Input records:

↓↓↓

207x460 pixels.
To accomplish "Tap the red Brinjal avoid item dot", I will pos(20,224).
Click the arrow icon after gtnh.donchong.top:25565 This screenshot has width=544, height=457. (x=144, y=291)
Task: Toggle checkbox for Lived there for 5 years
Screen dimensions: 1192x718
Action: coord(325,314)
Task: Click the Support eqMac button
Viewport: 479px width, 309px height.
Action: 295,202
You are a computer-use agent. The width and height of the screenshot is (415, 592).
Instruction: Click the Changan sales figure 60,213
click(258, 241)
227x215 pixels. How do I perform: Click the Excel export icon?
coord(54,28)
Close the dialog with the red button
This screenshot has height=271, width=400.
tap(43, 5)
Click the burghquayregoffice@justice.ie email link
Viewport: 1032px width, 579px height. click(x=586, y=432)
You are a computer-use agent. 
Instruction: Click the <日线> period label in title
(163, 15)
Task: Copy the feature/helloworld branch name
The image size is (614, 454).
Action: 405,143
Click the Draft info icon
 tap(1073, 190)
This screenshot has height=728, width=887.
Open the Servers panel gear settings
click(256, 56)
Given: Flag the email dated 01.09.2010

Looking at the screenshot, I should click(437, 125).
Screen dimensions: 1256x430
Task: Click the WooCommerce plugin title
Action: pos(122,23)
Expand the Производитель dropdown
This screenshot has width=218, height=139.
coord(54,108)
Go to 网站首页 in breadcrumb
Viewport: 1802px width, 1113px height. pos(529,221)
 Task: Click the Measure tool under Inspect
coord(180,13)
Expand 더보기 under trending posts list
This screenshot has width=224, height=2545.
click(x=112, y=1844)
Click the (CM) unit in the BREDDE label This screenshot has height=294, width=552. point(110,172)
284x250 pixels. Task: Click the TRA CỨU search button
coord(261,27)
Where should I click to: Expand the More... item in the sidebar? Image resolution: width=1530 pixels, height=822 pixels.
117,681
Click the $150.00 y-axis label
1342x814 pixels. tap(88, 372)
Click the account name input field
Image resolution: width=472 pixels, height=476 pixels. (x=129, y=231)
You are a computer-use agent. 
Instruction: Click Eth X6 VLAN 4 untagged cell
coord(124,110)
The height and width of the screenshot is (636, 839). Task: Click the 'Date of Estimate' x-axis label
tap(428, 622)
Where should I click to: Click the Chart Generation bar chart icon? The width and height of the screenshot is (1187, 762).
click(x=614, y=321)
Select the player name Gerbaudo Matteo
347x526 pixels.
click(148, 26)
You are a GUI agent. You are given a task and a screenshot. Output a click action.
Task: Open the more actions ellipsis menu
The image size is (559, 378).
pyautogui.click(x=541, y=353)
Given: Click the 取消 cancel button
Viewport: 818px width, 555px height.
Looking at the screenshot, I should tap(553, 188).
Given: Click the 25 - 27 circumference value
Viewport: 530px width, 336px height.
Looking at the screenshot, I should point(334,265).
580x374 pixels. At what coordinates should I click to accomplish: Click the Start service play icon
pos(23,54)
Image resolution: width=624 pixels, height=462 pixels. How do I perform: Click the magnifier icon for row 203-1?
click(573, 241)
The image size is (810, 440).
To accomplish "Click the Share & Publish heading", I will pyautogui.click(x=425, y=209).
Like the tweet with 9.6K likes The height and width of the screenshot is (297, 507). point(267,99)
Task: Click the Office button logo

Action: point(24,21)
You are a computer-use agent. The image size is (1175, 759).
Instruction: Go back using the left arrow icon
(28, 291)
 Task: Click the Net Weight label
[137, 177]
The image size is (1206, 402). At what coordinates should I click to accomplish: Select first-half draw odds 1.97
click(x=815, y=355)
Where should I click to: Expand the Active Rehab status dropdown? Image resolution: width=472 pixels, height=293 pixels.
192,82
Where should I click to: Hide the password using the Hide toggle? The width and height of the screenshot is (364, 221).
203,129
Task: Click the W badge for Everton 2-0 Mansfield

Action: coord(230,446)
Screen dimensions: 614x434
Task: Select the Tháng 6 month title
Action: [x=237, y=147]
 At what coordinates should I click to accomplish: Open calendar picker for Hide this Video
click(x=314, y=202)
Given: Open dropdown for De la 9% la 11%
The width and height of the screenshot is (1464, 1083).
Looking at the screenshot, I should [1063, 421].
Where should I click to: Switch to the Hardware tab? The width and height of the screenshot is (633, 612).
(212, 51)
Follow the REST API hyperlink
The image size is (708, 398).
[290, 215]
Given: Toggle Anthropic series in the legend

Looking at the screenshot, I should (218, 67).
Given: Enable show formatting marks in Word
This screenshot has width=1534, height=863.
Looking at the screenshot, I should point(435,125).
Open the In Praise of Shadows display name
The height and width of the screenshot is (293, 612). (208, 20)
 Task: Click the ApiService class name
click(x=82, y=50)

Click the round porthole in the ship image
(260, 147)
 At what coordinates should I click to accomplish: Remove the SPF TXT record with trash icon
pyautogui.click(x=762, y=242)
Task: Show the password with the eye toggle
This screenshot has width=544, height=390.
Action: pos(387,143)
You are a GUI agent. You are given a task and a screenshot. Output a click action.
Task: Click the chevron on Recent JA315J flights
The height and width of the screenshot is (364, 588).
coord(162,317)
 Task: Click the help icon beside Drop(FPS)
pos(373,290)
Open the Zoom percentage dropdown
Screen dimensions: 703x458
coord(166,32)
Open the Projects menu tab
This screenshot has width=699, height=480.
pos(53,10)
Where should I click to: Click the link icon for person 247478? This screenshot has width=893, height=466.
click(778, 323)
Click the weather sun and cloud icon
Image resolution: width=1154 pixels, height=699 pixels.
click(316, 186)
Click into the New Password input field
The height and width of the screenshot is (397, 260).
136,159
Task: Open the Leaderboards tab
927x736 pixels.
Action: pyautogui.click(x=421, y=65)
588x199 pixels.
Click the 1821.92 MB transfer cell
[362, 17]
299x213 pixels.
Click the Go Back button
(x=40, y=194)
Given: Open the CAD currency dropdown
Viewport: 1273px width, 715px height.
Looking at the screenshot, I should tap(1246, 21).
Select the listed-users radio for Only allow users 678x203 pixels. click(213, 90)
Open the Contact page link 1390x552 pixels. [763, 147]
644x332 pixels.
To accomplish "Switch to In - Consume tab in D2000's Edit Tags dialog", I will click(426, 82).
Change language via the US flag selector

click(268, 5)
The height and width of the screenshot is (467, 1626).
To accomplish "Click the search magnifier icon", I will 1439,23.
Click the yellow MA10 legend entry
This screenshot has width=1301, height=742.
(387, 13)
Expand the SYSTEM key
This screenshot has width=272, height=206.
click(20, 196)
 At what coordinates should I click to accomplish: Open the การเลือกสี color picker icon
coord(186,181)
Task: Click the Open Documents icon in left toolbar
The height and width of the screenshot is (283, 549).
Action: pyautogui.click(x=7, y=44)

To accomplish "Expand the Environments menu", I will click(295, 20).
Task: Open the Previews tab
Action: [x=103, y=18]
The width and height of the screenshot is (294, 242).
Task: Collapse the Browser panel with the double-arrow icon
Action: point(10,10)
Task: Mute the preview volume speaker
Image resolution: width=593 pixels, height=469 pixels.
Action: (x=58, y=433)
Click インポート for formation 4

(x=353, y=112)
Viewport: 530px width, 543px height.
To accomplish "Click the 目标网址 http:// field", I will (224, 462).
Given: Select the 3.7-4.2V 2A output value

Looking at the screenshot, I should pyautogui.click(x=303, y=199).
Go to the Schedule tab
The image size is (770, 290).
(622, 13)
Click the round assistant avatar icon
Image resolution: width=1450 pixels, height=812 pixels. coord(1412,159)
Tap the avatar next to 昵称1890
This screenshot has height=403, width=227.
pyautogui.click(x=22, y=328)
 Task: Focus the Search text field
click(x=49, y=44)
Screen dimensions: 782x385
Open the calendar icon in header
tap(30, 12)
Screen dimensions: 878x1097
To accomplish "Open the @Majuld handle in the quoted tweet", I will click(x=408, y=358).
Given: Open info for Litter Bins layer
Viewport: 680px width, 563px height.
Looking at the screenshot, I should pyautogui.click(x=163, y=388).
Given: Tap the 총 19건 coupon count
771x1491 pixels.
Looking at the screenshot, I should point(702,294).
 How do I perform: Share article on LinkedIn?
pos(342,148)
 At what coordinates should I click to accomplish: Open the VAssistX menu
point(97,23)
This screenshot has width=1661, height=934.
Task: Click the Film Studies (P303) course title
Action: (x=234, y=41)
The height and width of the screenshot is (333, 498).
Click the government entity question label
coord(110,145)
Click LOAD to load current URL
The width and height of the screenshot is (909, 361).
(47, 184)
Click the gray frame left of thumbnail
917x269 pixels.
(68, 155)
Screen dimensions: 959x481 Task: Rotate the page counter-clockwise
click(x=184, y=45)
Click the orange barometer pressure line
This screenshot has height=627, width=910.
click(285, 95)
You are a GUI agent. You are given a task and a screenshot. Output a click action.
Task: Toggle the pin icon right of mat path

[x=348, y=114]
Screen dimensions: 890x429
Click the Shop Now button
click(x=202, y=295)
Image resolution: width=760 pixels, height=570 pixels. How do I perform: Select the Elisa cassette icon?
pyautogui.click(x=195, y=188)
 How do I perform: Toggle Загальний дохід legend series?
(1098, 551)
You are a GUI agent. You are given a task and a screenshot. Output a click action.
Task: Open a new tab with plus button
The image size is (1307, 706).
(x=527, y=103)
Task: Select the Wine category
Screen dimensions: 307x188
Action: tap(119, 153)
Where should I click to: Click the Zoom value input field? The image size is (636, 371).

↑↑↑

Task directions: Output only the lines that run from the one containing "How do I perform: Toggle" through the last line of the material above, both included.

Result:
 How do I perform: Toggle Загальний дохід legend series?
(1098, 551)
You are a GUI agent. You are given a task and a screenshot. Output a click action.
Task: Open a new tab with plus button
The image size is (1307, 706).
(x=527, y=103)
Task: Select the Wine category
Screen dimensions: 307x188
Action: tap(119, 153)
Where should I click to: Click the Zoom value input field? The image size is (636, 371).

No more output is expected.